Mrs. Dax regarded him severely for a moment, then conspicuously addressed her next remark to the ladies. "Bet he had a woman in the stage, the old scoundrel!"
"Wonder who she was?" said Leander, with the sparkling triumph of a poor relation whose surmise had been accepted. But Mrs. Dax had evidently decided that Leander had gone far enough.
"Was you expectin' any of your lady friends by Chugg's stage that you are so frettin' anxious?" she inquired, and the poor relation collapsed miserably.
"You've heard about Chugg's goin' on since 'Mountain Pink' jilted him?"
inquired Mrs. Dax of the fat lady, as the only one of the party who might have kept abreast with the social chronicles of the neighborhood.
"My land, yes," responded the fat lady, proud to be regarded as socially cognizant. "M' son says he's plumb locoed about it-didn't want me to travel by his stage. But I said he da.s.sent upset a woman of my age-he just nacherally da.s.sent!"
Miss Carmichael, by dint of patient inquiry, finally got the story which was popularly supposed to account for the misdemeanors of the stage-driver, including his present delinquency that was delaying them on their journey.
It appeared that Lemuel Chugg, then writhing in the coils of perverse romance, was among the last of those famous old stage-drivers whose talents combined skill at handling the ribbons with the diplomacy necessary to treat with a masked envoy on the road. His luck in these encounters was proverbial, and many were the hair-breadth escapes due to Chugg's ready wit and quick aim; and, to quote Leander, "while he had been shot as full of holes as a salt-shaker, there was a lot of fight in the old man yet."
Chugg had had no loves, no hates, no virtues, no genial vices after the manner of these frontiersmen. Avarice had warmed the c.o.c.kles of his heart, and the fetish he prayed to was an old gray woollen stocking, stuffed so full of twenty-dollar gold pieces that it presented the bulbous appearance of the "before treatment" view of a chiropodist's sign. This darling of his old age had been waxing fat since Chugg's earliest manhood. It had been his only love-till he met Mountain Pink.
Mountain Pink's husband kept a road-ranch somewhere on Chugg's stage-route. She was of a buxom type whose red-and-white complexion had not yet surrendered to the winds, the biting dust, and the alkali water.
Furthermore, she could "bring about a dried-apple pie" to make a man forget the cooking of his mother. Great was the havoc wrought by Mountain Pink's pies and complexion, but she followed the decorous precedent of Caesar's wife, and, like her pastry, remained above suspicion.

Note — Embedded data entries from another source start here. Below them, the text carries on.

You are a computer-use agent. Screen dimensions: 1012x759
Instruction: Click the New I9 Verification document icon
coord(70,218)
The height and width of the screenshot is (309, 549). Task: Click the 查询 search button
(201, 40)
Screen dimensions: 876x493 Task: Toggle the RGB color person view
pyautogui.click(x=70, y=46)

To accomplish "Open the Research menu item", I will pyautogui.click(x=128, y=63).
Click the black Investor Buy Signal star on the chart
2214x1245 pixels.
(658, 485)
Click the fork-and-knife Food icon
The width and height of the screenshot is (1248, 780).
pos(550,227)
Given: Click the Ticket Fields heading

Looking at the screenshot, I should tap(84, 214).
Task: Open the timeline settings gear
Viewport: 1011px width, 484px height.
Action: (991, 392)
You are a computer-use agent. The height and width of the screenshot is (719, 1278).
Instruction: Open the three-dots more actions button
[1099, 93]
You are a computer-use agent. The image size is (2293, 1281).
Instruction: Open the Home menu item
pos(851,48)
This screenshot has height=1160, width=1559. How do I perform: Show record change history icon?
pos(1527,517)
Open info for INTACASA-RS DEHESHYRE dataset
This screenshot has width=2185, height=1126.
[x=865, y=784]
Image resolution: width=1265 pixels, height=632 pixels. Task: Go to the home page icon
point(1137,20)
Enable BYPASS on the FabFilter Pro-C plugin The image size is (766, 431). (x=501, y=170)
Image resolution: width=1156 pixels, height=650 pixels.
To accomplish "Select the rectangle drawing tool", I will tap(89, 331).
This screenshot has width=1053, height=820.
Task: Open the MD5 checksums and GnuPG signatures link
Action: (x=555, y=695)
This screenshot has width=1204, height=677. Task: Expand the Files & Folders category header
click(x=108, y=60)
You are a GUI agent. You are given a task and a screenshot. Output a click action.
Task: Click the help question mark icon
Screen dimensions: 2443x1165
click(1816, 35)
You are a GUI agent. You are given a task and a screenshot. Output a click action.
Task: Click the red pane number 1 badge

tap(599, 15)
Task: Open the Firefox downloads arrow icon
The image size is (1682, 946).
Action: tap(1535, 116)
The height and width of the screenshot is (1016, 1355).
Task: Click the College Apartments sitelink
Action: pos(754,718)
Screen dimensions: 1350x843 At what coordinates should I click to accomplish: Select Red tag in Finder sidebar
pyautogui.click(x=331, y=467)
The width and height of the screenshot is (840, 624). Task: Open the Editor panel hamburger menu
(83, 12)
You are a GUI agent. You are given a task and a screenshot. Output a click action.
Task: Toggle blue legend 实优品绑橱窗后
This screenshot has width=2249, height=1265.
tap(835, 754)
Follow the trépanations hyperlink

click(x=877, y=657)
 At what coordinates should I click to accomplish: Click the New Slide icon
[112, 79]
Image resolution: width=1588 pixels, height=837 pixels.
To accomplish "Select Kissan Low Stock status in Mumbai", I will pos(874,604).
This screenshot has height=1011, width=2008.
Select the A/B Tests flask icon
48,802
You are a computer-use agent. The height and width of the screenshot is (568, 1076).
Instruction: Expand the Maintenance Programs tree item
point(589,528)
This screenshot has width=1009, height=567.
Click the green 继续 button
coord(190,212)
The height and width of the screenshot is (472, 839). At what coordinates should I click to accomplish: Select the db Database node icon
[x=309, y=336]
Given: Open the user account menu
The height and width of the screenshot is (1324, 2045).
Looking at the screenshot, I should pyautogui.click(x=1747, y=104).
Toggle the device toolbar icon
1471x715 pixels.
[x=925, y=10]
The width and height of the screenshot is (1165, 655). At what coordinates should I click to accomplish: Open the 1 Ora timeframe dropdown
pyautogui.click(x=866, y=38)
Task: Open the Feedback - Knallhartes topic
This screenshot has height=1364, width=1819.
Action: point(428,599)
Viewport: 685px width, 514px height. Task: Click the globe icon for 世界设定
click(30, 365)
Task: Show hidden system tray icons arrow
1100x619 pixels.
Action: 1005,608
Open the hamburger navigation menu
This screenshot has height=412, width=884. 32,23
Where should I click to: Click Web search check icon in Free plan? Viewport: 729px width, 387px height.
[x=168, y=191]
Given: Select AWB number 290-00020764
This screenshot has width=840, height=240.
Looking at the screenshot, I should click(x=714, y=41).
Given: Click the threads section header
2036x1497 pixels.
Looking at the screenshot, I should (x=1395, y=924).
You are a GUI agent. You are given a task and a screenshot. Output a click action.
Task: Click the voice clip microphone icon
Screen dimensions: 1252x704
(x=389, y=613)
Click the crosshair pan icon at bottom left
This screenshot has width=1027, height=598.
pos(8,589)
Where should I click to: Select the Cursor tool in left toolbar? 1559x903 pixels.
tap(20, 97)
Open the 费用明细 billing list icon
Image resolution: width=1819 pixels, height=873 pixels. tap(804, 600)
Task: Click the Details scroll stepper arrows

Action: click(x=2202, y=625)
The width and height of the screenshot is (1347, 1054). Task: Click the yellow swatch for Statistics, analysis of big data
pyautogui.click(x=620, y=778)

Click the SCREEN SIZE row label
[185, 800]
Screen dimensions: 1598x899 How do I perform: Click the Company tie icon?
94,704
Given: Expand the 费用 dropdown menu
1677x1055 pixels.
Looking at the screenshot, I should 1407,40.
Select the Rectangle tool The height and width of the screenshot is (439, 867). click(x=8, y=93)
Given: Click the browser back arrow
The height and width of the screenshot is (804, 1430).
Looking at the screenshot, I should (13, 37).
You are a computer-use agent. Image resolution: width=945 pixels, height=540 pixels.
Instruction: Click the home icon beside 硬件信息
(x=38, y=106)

Her husband, whose name was Jim Bosky, seemed, to the self-impanelled jury that spent its time sitting on the case, singularly insensible to his own advantages. Not only did he fail to take a proper pride in her beauty, but there were dark hints abroad that he had never tasted one of her pies.
When delicately questioned on this point, at that stage of liquid refreshment that makes these little personalities not impossible, Bosky had grimly quoted the dearth of shoes among shoe-makers' children.